The palatial 15,000 sq ft duplexes in the under-construction 55-storey Sasen building on tony Napean Sea Road offers the country’s costliest residences at Rs 100-120 crore each. But for six years now, the project, earlier known as Lotus Villa, has not sold a single unit.
Since the 2006 boom, similar islands of super-luxury residences carrying price tags of over Rs 20 crore each have come up in the city. However, almost half of these remain unsold, reducing new launches to a trickle, according to data compiled by real estate research firm Liases Foras.
The city has a total marketable supply of 1,000-odd apartments spread across 27 premium residential projects priced at Rs 20-100 crore each. According to the available data, 85 per cent of such projects were launched between 2006 and 2010. Over the last two years, just one new project — 1972 Omkar in Worli — has been launched in the Rs 20 crore-plus segment.
The pattern of unsold stock repeats itself across big ticket projects that are on offer from listed players like Indiabulls Bleu in Worli, D B Realty’s Orchid Heights and Orchid Turf view in Mahalaxmi and Razzak Heavens by Orbit group on Napean Sea Road.
Pankaj Kapoor, MD of Liases Foras, said at today’s rate of absorption, it will take another 100 months (over eight years) for the existing stock to be sold. “The ideal rate of absorption in a healthy market should not be more than 20 months. In fact, our data on unsold super-luxury houses is an underestimation.

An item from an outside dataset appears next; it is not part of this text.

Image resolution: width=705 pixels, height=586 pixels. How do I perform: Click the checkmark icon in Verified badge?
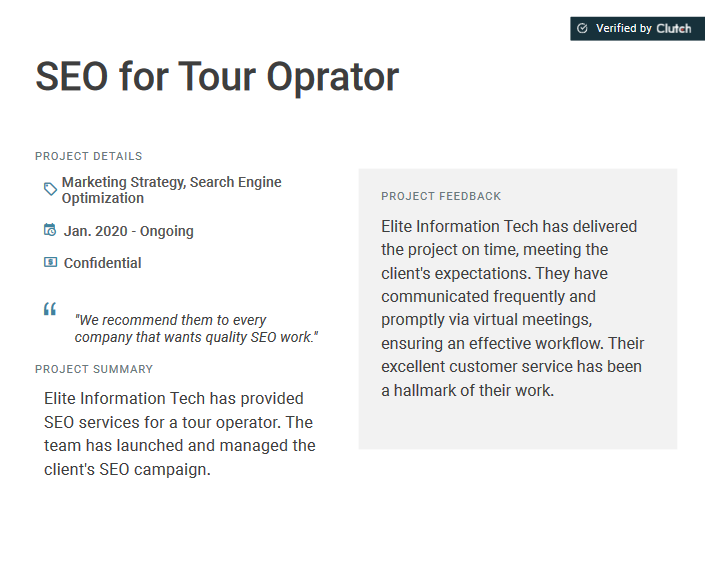pyautogui.click(x=582, y=28)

If the stock being held by investors rolls back into the market, the inventory pile-up will be much higher,” he said.
The offer of sky villas with sundecks, terraces, private elevators, pools, gyms, walk-in closets, spas and concierge services, with some projects throwing in an unhindered sea view, has failed to generate even a fraction of the budget housing segment demand.

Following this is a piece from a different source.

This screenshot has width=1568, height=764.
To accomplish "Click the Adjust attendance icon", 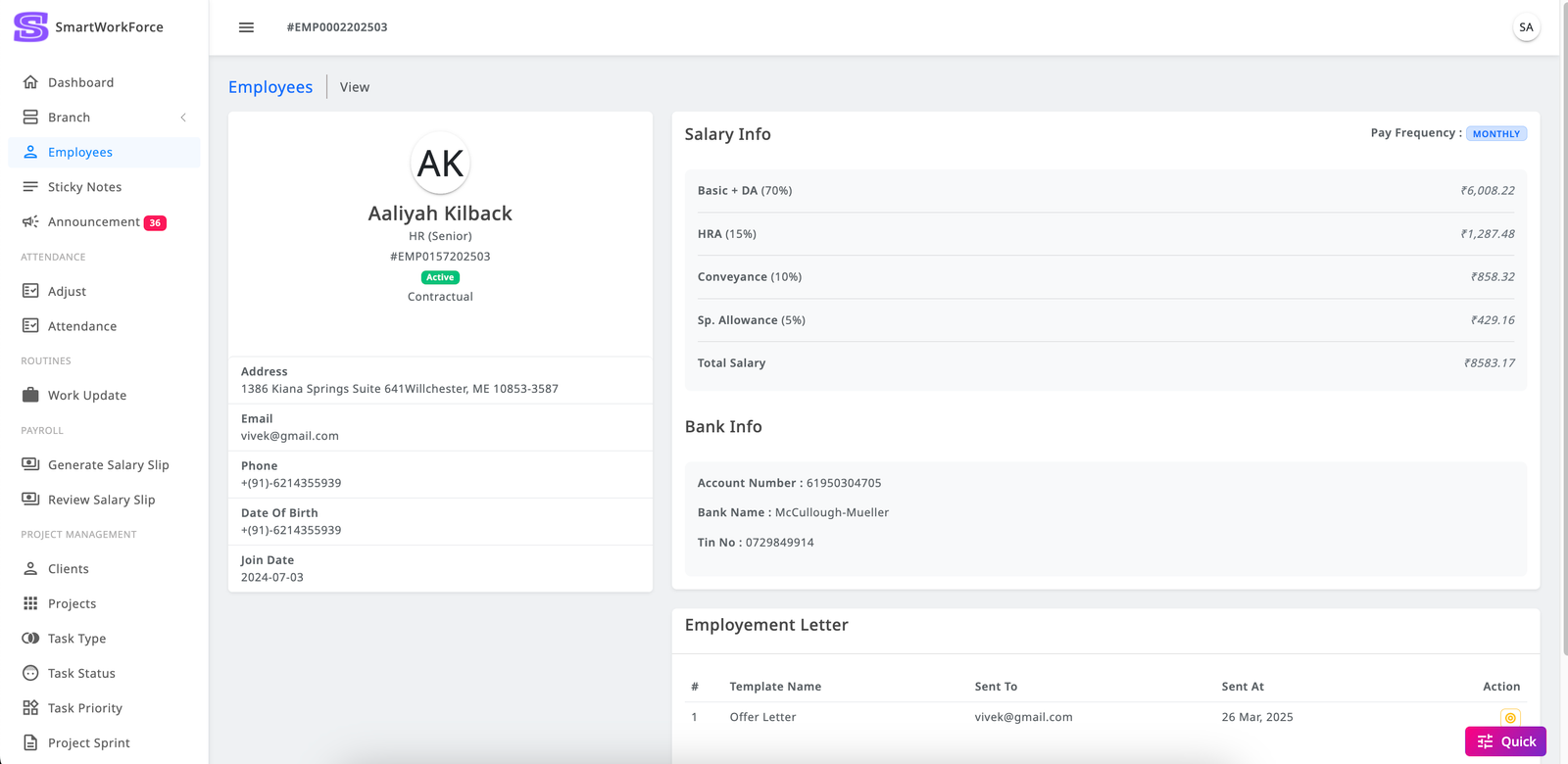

“Affordable housing always has genuine takers whereas super-luxury projects are purely hype created during the boom period,” said Ashok Narang, real estate consultant dealing in premium South Mumbai properties.
Sarjan Shah, MD of Satellite Group, admitted that the overall slump in the economy has hit the super-luxury segment the hardest. Kapoor said the slump lays bare the fact that creation of real estate in Mumbai is linked to capital flow, not to demand and actual sales. According to Department of Industrial Policy and Promotion data, FDI in the realty sector peaked at Rs 14,027 crore in 2010. The year saw the maximum number of super-luxury projects in Mumbai.